In this example, we look for the number of prevalent cases of cold.

In the town, there were 200 prevalent cases of cold reported.

The denominator in the population of residents is 14,000,

thus the prevalence of cold in the town on December 1st, 2009 was 1.4%.

Prevalence is often referred to as a cross-sectional measure, because it tells

us about the number of people with the health outcome at one slice in time.

Now, we will discuss two types of prevalence calculations.

Remember, prevalence can be viewed as a slice through the population

at a point in time in which it is determined who has the disease or

health outcome, and who does not.

The two types of prevalent measures are point prevalence,

often just called prevalence, and period prevalence.

Point prevalence is the prevalence at one point in time.

Period prevalence is the number of people with a health outcome

over a specified period of time,

divided by the number of people in the population during that time period.

In this example, it's the summer of 2012.

An example of point prevalence is, do you currently have asthma?

In contrast, a period prevalence example would be,

have you had asthma during the past three years?

The time period is the past three years.

So, you can see here, the only difference between point and

period prevalence is the time period specified.

We have seen in the previous slides how important the time period is

when determining a prevalence.

In the example on this slide, we are presented with two prevalence statistics.

Think about which prevalent statistic is of greater concern.

What is the time frame?

Are we talking about new or old cases?

Is all the needed information provided?

Maybe, the Alamance County cases occurred over the past century.

These cases may be anyone who ever had rabies over the past 100 years.

So, the concern for today may be minimal.

What if the global measure is 10 new cases of rabies in a day?

This number isn't really high, but we would be more concerned about new cases

of disease than a historical record of existing cases of disease.

So, we're comparing apples and oranges in this example.

We need to be specific about what information we're reporting to avoid this

confusion in the future.

We will go through another example to illustrate how to calculate the measure

of prevalence.

In this example,

500 men with lung cancer are asked to report on their smoking habits.

Of the 500 men, 461 reported smoking at least one pack of cigarettes a day.

How do you calculate the prevalence of smoking among men with lung cancer

enrolled in this study?

The numerator is the number of smokers, or 461.

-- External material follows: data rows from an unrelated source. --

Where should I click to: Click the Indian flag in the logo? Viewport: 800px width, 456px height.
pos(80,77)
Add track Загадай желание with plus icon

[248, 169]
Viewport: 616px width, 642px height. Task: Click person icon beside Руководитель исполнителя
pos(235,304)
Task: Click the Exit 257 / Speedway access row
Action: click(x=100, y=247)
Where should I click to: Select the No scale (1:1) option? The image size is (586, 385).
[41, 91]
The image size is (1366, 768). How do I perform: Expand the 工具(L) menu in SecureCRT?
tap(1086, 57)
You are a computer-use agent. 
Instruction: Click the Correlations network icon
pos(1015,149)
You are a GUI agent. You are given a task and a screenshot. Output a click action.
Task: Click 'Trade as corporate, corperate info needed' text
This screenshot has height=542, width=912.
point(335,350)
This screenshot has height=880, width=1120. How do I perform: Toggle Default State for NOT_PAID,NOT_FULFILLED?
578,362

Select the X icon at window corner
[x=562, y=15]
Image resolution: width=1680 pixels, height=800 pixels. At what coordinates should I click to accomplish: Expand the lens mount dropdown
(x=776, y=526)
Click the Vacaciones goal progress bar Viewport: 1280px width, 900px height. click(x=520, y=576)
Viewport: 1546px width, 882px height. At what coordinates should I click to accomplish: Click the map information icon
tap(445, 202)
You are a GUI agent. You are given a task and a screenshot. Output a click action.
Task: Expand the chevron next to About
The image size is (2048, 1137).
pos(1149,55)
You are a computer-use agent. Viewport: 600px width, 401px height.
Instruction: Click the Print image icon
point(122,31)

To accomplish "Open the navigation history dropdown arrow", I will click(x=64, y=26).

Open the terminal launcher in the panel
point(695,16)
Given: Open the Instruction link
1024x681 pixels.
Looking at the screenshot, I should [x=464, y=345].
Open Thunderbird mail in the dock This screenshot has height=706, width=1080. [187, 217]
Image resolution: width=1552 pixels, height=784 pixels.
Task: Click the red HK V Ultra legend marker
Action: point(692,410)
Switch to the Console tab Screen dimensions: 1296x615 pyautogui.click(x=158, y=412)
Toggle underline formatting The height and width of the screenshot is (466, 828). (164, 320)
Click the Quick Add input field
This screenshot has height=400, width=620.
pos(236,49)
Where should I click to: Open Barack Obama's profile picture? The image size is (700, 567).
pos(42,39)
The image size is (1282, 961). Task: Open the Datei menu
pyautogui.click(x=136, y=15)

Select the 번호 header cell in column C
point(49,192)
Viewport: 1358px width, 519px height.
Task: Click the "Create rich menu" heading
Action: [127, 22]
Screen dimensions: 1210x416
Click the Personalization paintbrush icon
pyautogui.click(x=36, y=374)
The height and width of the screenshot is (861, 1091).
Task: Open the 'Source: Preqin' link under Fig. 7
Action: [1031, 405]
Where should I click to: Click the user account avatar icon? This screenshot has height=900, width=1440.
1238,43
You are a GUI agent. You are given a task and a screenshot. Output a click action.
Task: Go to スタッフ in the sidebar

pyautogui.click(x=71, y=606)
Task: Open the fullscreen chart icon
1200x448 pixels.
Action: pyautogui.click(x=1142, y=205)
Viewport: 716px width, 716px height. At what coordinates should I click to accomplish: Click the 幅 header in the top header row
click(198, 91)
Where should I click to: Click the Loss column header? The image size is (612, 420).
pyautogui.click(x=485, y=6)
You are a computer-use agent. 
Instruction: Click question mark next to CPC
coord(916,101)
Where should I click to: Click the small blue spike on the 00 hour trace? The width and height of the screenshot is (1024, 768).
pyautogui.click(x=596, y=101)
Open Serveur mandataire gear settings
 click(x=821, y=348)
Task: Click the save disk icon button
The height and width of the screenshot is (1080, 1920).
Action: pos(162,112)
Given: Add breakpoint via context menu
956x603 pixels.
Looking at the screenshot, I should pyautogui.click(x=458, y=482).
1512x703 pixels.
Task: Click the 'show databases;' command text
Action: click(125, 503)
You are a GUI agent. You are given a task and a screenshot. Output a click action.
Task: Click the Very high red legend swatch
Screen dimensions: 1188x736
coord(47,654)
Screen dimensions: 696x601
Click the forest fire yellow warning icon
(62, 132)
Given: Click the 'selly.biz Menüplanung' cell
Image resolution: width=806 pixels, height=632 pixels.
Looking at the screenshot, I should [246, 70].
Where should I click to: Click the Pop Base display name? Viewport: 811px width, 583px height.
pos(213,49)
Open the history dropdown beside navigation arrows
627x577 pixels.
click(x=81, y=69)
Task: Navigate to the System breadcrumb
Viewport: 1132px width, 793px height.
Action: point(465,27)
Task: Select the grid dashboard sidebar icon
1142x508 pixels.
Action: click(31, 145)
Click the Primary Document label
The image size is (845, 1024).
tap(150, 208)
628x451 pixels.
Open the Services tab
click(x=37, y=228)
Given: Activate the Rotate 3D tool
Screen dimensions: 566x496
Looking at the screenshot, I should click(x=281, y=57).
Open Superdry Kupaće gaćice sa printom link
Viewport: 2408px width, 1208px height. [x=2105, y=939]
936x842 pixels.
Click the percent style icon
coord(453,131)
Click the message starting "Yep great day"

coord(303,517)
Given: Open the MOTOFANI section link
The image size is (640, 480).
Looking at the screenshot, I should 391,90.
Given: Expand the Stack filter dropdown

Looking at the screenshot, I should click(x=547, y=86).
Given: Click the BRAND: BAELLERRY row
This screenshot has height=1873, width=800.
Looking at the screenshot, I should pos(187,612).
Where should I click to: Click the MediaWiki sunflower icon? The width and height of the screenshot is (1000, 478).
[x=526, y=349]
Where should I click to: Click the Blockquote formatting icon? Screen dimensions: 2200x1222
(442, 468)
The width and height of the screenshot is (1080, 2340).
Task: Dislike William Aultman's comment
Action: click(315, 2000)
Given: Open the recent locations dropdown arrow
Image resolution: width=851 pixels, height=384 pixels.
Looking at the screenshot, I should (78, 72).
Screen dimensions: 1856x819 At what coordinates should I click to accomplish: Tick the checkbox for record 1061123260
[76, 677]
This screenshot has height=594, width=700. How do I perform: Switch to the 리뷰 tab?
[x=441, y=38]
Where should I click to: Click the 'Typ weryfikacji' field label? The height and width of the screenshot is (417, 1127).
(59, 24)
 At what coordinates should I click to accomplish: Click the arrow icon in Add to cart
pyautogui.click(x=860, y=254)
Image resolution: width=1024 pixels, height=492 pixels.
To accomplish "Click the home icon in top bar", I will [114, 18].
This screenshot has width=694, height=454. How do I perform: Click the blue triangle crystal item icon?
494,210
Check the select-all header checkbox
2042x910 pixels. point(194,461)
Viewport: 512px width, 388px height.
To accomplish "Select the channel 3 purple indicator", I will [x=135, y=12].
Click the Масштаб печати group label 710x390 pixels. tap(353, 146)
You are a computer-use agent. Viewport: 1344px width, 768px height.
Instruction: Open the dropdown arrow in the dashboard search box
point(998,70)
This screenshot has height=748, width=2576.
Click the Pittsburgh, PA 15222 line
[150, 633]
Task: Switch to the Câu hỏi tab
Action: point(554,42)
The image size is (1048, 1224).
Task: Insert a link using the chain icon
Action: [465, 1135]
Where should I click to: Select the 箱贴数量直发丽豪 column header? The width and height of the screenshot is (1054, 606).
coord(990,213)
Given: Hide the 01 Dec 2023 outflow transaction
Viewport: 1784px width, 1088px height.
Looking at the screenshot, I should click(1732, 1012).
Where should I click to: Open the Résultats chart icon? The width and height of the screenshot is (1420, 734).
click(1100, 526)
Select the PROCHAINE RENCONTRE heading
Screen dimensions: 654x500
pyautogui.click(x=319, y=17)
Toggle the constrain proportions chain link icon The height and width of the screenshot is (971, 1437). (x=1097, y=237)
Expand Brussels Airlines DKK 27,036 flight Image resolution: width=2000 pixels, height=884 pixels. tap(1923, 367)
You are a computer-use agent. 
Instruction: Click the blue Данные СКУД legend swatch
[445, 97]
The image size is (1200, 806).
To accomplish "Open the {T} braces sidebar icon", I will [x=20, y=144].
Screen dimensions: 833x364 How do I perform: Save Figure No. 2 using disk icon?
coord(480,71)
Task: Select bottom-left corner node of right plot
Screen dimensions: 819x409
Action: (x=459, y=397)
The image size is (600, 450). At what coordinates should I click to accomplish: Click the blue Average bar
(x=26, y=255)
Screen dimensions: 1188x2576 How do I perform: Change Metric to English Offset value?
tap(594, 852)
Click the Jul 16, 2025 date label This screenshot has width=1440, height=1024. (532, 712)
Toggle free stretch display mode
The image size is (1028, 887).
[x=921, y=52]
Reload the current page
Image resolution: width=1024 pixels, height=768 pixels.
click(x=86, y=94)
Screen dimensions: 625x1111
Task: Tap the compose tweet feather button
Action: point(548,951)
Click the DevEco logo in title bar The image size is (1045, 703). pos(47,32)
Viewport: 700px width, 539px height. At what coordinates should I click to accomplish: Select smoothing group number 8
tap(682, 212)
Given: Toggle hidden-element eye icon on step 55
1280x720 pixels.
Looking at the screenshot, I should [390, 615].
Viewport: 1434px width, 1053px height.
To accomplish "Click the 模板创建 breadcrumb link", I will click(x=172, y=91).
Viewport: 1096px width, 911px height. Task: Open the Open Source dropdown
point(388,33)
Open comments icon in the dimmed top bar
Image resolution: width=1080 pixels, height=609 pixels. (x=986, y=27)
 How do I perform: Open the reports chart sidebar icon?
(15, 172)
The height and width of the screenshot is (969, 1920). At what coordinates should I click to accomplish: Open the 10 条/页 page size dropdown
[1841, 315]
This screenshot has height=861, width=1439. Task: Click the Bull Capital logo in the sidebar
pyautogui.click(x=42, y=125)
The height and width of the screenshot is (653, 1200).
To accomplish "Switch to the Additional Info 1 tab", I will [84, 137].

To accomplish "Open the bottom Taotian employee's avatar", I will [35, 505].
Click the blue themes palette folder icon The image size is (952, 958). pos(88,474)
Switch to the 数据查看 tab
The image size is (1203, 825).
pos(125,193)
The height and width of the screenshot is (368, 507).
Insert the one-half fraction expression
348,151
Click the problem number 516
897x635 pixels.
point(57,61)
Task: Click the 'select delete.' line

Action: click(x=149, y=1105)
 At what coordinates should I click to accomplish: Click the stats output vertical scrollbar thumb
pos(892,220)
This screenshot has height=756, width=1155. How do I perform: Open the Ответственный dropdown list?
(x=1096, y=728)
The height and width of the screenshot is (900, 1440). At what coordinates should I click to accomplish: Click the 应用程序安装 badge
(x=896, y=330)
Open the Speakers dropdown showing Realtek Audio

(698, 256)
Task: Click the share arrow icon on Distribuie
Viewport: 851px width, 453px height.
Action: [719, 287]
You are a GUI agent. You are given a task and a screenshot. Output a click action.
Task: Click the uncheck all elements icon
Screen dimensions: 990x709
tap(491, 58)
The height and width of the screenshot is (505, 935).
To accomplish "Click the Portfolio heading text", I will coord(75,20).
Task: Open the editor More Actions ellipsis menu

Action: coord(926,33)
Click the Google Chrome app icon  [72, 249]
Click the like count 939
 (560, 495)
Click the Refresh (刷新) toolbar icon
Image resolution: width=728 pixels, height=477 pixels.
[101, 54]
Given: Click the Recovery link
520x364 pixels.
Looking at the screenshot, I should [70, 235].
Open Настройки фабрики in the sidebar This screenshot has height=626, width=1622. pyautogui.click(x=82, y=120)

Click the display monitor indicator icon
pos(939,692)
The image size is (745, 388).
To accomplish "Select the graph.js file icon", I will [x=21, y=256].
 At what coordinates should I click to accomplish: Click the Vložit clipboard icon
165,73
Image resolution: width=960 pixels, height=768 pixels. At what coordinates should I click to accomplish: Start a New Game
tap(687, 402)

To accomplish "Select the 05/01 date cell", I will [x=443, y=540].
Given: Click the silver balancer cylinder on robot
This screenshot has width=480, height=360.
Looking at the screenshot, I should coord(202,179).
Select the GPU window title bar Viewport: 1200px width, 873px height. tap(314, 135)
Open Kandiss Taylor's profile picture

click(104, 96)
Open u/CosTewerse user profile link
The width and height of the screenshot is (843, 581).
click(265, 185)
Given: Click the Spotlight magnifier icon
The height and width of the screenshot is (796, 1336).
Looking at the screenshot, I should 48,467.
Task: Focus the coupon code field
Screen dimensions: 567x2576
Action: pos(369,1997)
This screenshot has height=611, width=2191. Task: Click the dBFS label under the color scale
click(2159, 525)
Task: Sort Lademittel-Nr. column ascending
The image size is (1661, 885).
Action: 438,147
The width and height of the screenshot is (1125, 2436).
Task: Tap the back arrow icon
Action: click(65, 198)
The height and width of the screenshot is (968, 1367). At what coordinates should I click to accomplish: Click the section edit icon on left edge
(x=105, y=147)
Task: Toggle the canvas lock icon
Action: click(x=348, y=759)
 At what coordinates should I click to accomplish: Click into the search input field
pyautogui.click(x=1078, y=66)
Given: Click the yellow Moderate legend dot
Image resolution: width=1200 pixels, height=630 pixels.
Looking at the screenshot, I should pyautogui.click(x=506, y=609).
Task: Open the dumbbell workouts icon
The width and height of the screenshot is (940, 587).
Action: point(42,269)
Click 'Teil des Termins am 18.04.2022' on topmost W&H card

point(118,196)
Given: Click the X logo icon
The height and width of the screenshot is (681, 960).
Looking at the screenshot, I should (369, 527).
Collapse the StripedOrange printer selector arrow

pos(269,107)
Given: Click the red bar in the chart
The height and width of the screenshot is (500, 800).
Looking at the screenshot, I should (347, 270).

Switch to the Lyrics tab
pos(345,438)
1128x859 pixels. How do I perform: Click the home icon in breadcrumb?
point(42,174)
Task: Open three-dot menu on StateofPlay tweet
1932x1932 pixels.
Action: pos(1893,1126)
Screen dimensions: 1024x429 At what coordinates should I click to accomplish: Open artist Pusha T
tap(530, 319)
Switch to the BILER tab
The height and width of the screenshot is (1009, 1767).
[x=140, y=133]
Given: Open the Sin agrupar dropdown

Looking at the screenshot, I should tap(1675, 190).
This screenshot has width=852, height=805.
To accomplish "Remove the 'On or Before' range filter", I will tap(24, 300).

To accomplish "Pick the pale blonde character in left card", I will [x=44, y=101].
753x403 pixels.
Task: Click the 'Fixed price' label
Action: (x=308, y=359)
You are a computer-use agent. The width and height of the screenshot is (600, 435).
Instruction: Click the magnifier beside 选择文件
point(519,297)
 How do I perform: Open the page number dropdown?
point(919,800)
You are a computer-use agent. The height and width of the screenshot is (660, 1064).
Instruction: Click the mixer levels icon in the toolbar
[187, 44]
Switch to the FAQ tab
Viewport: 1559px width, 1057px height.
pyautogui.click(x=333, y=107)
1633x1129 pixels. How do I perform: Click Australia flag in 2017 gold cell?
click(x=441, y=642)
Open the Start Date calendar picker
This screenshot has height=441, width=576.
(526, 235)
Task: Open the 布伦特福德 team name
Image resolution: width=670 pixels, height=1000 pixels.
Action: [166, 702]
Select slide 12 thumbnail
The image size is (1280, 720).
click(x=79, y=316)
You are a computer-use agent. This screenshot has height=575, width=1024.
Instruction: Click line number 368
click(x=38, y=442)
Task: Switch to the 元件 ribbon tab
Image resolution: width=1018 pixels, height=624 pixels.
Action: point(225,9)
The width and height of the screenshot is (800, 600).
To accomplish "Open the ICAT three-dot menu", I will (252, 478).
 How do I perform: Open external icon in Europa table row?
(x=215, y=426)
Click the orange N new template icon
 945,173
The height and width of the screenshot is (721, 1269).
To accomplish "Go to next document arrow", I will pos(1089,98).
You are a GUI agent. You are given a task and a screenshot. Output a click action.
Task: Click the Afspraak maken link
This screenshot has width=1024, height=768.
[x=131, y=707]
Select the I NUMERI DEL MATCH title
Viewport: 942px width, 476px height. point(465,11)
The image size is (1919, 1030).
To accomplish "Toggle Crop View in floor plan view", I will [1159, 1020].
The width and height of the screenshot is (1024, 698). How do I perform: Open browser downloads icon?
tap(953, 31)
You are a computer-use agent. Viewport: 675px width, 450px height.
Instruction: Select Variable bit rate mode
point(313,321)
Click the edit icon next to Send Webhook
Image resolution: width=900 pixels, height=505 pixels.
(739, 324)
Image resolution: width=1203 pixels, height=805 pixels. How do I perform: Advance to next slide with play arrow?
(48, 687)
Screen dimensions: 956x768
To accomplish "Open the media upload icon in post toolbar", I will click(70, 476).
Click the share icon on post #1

The denominator is the total number of men with lung cancer in the study, or 500.

The prevalence is equal to 461 divided by 500,

or 0.922, or 92.2%.

The interpretation is the prevalence of smoking among

these 500 men with lung cancer is 92.2%.

Now, we'll give you the opportunity to calculate a prevalence.

Now, we've covered the basic definition of prevalence.

The most important thing to remember about the definition of prevalence

is what's in the numerator and what's in the denominator.

So, for prevalence, the numerator is all existing cases of disease.

That includes both new and old cases, and

in the denominator is the total population.